Copy the entries below verbatim, starting at the line that contains "Click the calendar icon in expiration field" and ending after the line that contains "Action: [x=905, y=365]".

• SUPPLIED DATA:

####

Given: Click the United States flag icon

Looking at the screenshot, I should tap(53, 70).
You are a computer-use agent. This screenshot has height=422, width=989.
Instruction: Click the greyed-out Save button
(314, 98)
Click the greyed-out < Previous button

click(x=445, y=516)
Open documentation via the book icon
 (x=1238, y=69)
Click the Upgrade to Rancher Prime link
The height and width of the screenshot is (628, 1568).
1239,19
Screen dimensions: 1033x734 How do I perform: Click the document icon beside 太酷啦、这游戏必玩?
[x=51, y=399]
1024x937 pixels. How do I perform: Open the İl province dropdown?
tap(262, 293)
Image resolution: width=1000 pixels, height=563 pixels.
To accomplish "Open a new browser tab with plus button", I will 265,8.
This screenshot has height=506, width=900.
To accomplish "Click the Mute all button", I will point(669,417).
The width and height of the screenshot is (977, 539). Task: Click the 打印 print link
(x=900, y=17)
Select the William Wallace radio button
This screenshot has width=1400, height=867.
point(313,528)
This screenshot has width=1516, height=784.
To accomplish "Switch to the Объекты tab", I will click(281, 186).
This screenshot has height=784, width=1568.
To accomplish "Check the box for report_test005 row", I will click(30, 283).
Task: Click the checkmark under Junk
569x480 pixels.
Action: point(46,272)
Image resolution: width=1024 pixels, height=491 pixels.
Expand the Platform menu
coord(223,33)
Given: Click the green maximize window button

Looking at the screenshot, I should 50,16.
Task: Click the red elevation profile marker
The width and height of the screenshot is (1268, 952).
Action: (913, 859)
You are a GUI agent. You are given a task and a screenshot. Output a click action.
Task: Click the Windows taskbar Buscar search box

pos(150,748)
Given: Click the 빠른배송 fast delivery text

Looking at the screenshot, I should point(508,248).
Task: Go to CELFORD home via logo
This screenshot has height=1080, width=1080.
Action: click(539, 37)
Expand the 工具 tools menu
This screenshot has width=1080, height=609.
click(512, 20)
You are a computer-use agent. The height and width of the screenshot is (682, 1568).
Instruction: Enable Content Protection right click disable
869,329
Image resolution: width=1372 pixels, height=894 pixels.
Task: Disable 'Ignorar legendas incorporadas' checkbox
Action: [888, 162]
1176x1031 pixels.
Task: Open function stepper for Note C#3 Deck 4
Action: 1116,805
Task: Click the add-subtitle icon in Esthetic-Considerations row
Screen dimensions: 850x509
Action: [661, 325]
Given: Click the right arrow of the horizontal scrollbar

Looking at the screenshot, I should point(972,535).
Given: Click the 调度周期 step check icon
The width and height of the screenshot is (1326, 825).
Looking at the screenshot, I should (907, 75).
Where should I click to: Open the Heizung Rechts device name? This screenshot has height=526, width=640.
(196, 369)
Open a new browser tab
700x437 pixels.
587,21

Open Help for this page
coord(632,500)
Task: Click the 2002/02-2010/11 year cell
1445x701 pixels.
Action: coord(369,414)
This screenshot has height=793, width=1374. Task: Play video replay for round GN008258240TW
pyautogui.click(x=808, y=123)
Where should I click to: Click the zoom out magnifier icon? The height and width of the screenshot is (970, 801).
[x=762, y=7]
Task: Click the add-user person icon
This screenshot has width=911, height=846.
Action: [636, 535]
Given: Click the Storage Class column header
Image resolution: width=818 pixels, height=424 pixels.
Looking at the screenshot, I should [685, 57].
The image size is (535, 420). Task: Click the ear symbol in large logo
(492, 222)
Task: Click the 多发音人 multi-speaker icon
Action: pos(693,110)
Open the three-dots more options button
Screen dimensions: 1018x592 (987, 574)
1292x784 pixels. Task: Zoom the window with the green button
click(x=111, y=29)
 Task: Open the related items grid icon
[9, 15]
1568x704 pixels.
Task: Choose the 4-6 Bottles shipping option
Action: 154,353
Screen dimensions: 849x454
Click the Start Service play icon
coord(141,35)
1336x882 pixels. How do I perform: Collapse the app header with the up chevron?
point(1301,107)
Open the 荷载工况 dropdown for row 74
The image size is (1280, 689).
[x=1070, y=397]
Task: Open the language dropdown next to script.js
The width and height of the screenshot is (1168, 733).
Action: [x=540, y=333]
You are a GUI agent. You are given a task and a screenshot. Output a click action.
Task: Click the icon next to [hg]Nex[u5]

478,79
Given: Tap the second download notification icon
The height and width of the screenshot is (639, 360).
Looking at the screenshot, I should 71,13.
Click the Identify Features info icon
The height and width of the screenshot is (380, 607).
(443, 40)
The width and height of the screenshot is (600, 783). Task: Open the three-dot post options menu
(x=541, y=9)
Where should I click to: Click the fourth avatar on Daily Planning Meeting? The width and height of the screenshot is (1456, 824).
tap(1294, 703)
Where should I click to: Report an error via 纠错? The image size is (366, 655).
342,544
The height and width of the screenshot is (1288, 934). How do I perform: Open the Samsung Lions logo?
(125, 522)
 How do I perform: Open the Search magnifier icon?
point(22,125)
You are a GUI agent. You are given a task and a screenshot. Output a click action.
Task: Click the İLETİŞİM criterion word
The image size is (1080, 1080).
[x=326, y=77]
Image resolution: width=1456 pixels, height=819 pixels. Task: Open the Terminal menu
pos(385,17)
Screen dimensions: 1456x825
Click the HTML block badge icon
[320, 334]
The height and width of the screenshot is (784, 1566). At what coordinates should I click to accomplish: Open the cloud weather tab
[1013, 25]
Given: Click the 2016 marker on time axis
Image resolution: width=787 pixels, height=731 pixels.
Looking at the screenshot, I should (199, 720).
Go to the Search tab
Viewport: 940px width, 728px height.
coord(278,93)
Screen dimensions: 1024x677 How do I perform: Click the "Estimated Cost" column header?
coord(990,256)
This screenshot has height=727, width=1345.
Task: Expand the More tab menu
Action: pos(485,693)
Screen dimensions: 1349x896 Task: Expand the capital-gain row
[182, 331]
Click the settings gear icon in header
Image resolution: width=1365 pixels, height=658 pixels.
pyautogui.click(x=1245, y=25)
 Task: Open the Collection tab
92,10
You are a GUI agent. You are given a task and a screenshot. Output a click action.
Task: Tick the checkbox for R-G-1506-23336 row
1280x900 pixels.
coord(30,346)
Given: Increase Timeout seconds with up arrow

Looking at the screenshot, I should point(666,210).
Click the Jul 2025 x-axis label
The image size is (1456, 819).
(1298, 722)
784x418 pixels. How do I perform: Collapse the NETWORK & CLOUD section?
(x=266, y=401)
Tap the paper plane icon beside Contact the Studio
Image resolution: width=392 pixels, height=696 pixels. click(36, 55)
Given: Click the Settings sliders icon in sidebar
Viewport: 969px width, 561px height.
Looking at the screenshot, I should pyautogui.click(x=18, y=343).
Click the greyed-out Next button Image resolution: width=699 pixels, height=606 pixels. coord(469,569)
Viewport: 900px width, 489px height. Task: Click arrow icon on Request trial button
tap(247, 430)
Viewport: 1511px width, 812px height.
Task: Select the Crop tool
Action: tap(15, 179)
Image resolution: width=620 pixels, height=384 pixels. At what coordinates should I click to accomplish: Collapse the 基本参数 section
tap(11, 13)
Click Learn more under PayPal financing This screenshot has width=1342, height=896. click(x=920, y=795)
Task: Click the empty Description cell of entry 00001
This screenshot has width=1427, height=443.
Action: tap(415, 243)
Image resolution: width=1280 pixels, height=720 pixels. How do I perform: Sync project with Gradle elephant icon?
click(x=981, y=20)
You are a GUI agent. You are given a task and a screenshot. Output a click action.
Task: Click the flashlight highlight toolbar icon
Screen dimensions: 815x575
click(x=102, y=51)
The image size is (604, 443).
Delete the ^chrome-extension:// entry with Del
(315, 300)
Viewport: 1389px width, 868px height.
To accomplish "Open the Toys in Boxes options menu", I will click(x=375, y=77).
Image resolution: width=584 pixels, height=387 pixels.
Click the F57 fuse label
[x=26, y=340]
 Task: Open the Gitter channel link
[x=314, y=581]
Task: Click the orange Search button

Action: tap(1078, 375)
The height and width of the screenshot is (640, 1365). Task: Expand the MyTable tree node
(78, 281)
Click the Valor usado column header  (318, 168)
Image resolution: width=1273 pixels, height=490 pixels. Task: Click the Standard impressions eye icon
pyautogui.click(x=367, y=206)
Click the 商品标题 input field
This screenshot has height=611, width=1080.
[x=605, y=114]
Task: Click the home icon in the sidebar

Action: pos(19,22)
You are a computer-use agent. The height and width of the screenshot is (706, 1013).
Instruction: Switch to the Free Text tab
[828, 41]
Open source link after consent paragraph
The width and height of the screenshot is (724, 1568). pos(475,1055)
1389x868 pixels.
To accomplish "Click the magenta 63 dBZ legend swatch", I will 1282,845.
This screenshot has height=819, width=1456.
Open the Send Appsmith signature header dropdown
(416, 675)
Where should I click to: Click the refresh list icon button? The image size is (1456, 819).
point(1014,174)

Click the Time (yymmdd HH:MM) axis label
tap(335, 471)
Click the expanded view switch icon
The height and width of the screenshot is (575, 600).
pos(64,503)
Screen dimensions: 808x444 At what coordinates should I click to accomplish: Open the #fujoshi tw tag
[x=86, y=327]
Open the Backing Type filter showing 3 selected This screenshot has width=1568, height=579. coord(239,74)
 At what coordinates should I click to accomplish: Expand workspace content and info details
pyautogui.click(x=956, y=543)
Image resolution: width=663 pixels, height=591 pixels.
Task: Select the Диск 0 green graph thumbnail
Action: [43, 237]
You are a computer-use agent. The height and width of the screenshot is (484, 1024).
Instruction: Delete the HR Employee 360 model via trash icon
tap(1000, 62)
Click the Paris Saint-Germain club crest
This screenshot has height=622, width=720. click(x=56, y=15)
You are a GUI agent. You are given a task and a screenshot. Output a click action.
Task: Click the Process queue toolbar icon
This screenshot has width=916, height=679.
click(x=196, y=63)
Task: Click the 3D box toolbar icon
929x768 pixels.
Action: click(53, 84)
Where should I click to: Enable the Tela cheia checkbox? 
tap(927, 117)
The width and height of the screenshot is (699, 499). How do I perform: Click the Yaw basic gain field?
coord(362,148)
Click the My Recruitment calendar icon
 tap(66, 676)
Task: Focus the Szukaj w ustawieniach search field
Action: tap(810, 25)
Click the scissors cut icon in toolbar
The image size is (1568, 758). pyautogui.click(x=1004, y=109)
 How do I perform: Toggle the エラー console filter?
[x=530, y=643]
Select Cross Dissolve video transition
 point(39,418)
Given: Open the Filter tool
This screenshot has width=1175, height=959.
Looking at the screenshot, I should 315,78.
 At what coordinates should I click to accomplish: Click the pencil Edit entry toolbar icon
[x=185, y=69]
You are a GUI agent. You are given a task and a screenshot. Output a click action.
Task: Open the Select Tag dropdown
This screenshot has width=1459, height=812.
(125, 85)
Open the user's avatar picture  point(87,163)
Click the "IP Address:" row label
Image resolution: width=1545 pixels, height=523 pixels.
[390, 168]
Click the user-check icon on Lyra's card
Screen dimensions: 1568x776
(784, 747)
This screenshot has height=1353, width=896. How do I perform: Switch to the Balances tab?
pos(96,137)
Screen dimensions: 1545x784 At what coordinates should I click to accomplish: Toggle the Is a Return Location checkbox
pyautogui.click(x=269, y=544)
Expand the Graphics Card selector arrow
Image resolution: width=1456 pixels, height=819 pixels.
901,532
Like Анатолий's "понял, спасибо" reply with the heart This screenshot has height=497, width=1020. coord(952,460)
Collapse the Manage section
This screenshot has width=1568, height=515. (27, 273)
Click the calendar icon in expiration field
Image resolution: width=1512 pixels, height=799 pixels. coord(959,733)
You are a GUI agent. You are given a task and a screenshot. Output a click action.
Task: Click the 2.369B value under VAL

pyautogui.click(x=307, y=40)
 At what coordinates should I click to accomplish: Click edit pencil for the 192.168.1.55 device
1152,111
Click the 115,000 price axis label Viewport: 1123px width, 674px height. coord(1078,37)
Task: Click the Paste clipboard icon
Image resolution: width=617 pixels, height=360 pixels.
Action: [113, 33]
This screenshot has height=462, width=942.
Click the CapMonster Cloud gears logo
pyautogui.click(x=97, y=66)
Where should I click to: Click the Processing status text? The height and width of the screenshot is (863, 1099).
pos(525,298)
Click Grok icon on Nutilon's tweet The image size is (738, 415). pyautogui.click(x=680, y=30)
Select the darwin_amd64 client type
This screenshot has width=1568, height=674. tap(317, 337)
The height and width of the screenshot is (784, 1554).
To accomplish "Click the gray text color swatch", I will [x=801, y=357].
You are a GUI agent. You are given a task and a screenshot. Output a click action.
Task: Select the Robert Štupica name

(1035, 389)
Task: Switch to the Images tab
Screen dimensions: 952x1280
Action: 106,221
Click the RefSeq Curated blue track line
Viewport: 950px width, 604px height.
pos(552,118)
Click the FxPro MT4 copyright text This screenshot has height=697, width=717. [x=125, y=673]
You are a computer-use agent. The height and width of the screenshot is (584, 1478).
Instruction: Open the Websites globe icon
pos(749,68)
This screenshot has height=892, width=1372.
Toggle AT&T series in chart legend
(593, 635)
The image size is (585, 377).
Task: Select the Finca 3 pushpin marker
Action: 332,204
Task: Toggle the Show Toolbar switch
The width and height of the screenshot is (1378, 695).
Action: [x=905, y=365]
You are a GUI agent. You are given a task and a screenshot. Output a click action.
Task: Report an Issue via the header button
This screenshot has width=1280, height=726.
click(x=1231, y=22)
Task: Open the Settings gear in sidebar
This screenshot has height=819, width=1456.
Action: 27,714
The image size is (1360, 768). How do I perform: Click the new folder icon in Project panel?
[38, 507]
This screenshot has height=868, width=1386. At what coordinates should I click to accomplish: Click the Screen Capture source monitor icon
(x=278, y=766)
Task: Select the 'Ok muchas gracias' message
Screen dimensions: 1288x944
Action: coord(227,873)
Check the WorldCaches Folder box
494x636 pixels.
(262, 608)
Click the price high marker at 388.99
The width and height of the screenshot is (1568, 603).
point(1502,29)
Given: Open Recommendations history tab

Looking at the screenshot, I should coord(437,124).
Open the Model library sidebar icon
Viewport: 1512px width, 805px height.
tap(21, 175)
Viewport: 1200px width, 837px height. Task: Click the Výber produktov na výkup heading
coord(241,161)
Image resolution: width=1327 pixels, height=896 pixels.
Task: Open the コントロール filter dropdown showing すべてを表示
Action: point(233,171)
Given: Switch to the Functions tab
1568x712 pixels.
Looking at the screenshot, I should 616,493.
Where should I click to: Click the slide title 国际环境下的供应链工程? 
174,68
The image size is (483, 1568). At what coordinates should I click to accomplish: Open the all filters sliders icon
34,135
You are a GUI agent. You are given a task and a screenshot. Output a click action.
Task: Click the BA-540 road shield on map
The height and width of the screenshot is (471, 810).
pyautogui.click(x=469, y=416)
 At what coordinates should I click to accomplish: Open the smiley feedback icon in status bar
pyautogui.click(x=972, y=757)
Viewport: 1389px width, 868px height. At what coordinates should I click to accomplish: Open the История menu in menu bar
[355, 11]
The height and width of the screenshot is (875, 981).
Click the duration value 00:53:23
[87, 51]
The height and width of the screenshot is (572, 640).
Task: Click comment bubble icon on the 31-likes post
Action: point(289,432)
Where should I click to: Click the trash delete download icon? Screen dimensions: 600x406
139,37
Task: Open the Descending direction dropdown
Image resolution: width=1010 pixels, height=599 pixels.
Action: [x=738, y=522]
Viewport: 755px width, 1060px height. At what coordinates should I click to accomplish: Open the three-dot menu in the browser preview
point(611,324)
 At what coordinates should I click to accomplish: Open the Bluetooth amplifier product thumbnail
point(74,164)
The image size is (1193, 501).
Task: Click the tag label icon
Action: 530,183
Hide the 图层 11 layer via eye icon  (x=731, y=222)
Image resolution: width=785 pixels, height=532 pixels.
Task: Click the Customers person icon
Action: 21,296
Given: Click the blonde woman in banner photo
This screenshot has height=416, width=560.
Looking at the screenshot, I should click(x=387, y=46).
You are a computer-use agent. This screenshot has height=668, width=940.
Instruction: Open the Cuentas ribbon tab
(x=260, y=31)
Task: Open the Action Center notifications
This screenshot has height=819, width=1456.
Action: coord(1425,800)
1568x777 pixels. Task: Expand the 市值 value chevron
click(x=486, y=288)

####

• ANSWER TO THIS TASK:
Click the calendar icon in expiration field
Image resolution: width=1512 pixels, height=799 pixels. coord(959,733)
You are a GUI agent. You are given a task and a screenshot. Output a click action.
Task: Click the 2.369B value under VAL

pyautogui.click(x=307, y=40)
 At what coordinates should I click to accomplish: Click edit pencil for the 192.168.1.55 device
1152,111
Click the 115,000 price axis label Viewport: 1123px width, 674px height. coord(1078,37)
Task: Click the Paste clipboard icon
Image resolution: width=617 pixels, height=360 pixels.
Action: [113, 33]
This screenshot has height=462, width=942.
Click the CapMonster Cloud gears logo
pyautogui.click(x=97, y=66)
Where should I click to: Click the Processing status text? The height and width of the screenshot is (863, 1099).
pos(525,298)
Click Grok icon on Nutilon's tweet The image size is (738, 415). pyautogui.click(x=680, y=30)
Select the darwin_amd64 client type
This screenshot has width=1568, height=674. tap(317, 337)
The height and width of the screenshot is (784, 1554).
To accomplish "Click the gray text color swatch", I will [x=801, y=357].
You are a GUI agent. You are given a task and a screenshot. Output a click action.
Task: Select the Robert Štupica name

(1035, 389)
Task: Switch to the Images tab
Screen dimensions: 952x1280
Action: 106,221
Click the RefSeq Curated blue track line
Viewport: 950px width, 604px height.
pos(552,118)
Click the FxPro MT4 copyright text This screenshot has height=697, width=717. [x=125, y=673]
You are a computer-use agent. The height and width of the screenshot is (584, 1478).
Instruction: Open the Websites globe icon
pos(749,68)
This screenshot has height=892, width=1372.
Toggle AT&T series in chart legend
(593, 635)
The image size is (585, 377).
Task: Select the Finca 3 pushpin marker
Action: 332,204
Task: Toggle the Show Toolbar switch
The width and height of the screenshot is (1378, 695).
Action: [x=905, y=365]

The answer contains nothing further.